Hij miste iets. Maar wat precies wist hij niet. Tot hij tot drie keer toe een door Arie Boomsma gekozen gedicht over de liefde overtroefde met een liefdesgedicht van eigen keuze. Toen wist Adriaan van Dis wat hij tijdens de algemene beschouwingen miste. Het ontbreekt de Nederlandse politici – in de Tweede Kamer en in vak K – aan poëzie.
Toen hij dát zei, moest ik denken aan wat ik een paar dagen geleden las in een beschouwend stuk van Louise O. Fresco. In Arrogantie – opgenomen in de bundel De ondraaglijke lichtheid van de vleermuis: essays en beschouwingen (1997) – vraagt Louise O. Fresco zich af of de Fransen wel zo arrogant zijn als Nederlanders vinden.
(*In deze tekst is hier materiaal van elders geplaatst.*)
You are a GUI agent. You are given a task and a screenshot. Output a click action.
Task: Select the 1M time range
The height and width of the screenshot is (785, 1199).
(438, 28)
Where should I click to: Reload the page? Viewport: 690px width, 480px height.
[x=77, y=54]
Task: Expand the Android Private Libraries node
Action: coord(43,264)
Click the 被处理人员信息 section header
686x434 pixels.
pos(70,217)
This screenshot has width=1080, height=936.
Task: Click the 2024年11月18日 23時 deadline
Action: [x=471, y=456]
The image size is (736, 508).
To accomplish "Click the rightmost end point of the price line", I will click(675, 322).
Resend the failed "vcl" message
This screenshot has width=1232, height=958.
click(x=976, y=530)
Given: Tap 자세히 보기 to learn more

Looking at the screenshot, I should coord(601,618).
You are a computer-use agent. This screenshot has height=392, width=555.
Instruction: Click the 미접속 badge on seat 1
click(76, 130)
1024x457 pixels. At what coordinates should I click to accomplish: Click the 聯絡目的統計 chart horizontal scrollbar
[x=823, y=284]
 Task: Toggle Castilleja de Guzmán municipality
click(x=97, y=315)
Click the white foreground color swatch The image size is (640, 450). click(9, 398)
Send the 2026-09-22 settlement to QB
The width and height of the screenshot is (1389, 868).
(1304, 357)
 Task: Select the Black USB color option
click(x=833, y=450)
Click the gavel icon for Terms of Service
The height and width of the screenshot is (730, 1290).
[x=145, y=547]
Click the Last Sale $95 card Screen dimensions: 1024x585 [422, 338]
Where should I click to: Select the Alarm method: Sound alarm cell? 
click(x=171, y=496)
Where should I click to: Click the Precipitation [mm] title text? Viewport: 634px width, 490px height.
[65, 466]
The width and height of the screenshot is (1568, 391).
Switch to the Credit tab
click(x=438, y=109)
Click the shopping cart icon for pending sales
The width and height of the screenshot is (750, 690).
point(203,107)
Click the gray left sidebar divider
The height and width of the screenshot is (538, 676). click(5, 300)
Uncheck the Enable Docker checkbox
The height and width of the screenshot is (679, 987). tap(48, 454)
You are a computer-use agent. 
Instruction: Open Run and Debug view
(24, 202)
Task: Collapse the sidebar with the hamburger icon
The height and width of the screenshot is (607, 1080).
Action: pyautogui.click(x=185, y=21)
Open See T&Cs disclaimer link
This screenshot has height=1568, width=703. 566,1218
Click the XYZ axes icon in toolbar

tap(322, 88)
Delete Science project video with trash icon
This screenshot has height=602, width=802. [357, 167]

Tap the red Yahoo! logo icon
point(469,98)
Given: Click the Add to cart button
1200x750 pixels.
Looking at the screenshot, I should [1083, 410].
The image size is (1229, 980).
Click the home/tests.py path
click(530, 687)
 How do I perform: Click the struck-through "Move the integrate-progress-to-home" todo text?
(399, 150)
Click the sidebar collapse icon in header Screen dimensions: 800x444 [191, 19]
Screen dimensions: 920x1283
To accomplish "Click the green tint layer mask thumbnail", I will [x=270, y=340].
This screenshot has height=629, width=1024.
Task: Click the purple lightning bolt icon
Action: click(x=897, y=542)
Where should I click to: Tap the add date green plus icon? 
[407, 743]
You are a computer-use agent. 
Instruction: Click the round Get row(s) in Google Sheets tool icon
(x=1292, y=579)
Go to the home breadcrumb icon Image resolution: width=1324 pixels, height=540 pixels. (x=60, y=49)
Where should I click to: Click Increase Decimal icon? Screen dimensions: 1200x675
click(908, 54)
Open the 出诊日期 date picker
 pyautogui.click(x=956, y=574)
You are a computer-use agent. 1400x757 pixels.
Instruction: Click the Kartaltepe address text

‘De vermeende arrogantie is allereerst een weerspiegeling van een cultuur waarin grote voorgangers en filosofische begrippen vanzelfsprekend zijn, en die haaks staat op de Nederlandse ‘doe maar gewoon’-houding. Verwijzing naar beroemde denkers vormt zowel een legitimering van de spreker, als een aanduiding van een vanzelfsprekende continuïteit. Uit de tijd dat ik deel uitmaakte van het wetenschappelijk bestuur van een groot Frans onderzoeksinstituut, kan ik mij menige bestuursvergadering herinneren die gelardeerd werd met citaten van Pascal of van Camus. In Wageningen zie ik nog niet zo snel mijn medebestuursleden instemmend knikken bij een verwijzing naar Menno ter Braak of Huizinga.’
Een beetje poëzie in de kamer kan inderdaad geen kwaad. Al zal het de pijn van nog meer minder niet verlichten.
Op 30 oktober is Louise O. Fresco te gast bij de Stichting Literaire Activiteiten Zwolle. Ik (her)lees met het oog op een interview haar werk.